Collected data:
┌────────
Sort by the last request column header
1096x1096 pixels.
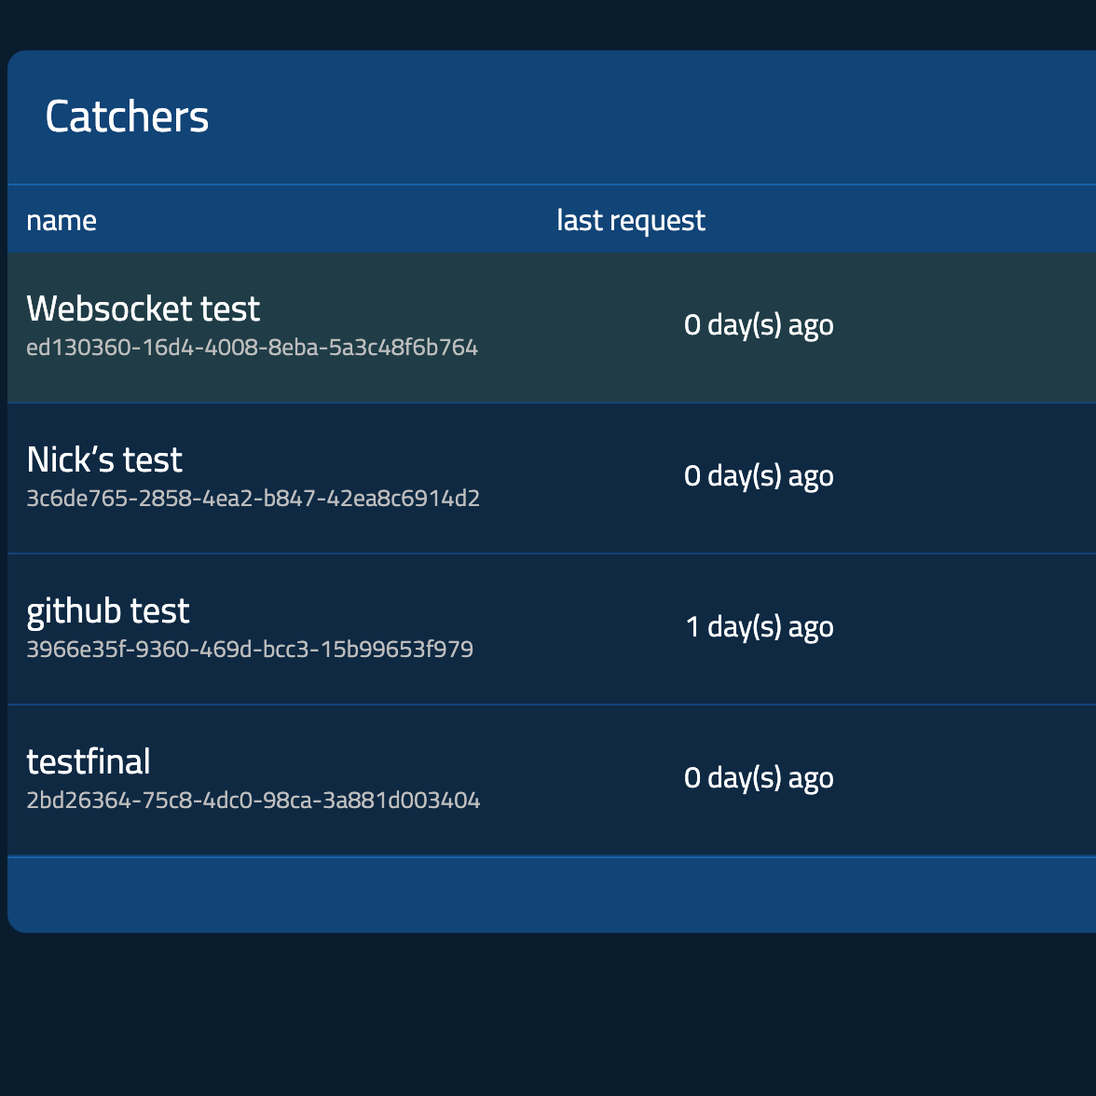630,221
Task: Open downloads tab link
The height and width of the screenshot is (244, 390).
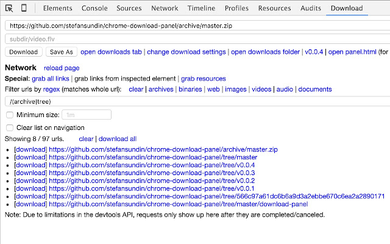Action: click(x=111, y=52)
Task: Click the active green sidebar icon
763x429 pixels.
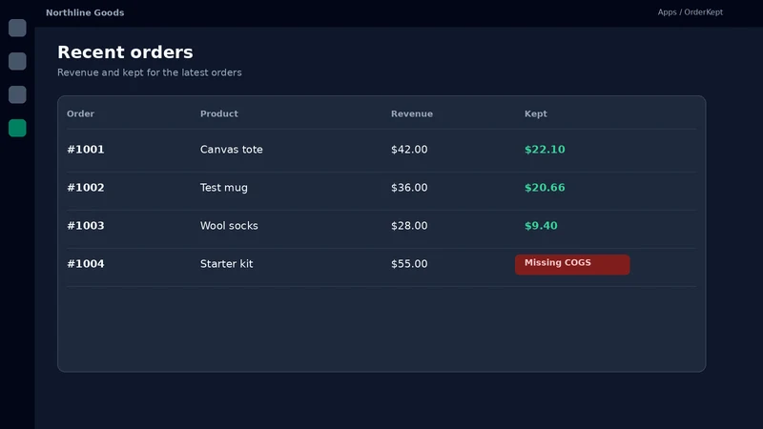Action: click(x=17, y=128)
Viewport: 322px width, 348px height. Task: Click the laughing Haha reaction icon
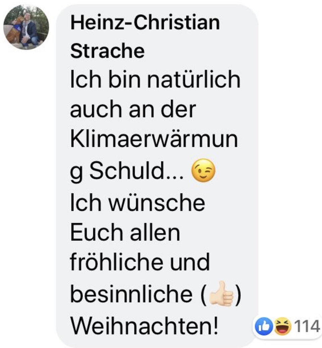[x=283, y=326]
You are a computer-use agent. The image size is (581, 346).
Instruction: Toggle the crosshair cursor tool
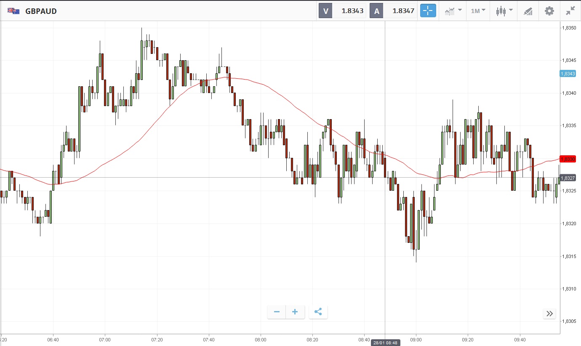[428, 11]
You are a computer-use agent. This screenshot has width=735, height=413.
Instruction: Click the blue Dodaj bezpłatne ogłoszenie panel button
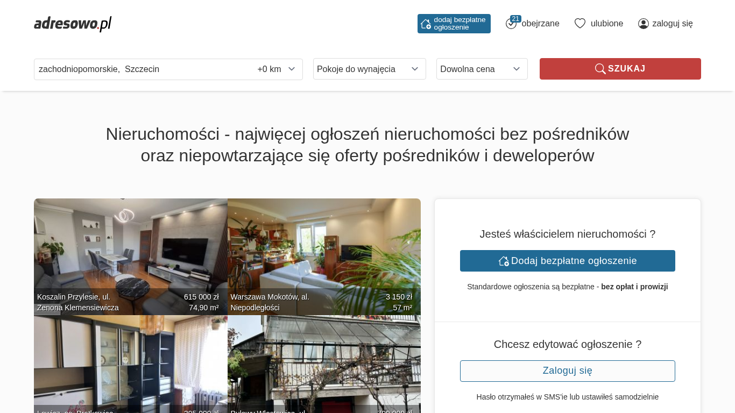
└────────
## [What to work on]
Your reply must hold only the lines from the line containing "You are a computer-use agent. The" through the end of the records above, written out exactly, both ends included, with no pictures, please.

## [Output of the task]
You are a computer-use agent. The image size is (581, 346).
Instruction: Toggle the crosshair cursor tool
[428, 11]
You are a computer-use agent. This screenshot has width=735, height=413.
Instruction: Click the blue Dodaj bezpłatne ogłoszenie panel button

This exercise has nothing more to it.